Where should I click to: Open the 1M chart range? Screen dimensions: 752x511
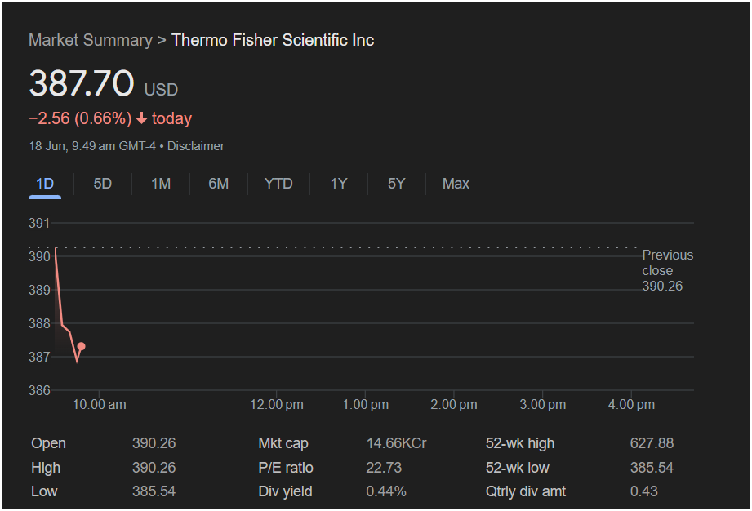[x=161, y=184]
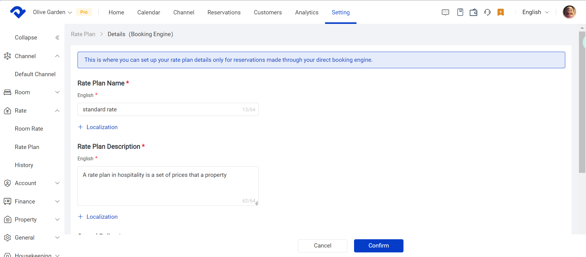Click the page vertical scrollbar
The height and width of the screenshot is (257, 586).
(x=582, y=102)
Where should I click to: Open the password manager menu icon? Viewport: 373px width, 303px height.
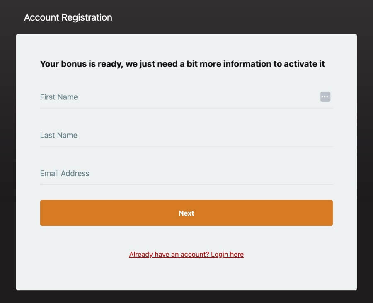point(325,97)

● WHAT TO DO: Give all the records again, exactly, without images.

● EXERCISE SOLUTION:
Where should I click to: Open the 1M chart range? Screen dimensions: 752x511
[x=161, y=184]
Click the page vertical scrollbar
The height and width of the screenshot is (257, 586).
(x=582, y=102)
Where should I click to: Open the password manager menu icon? Viewport: 373px width, 303px height.
point(325,97)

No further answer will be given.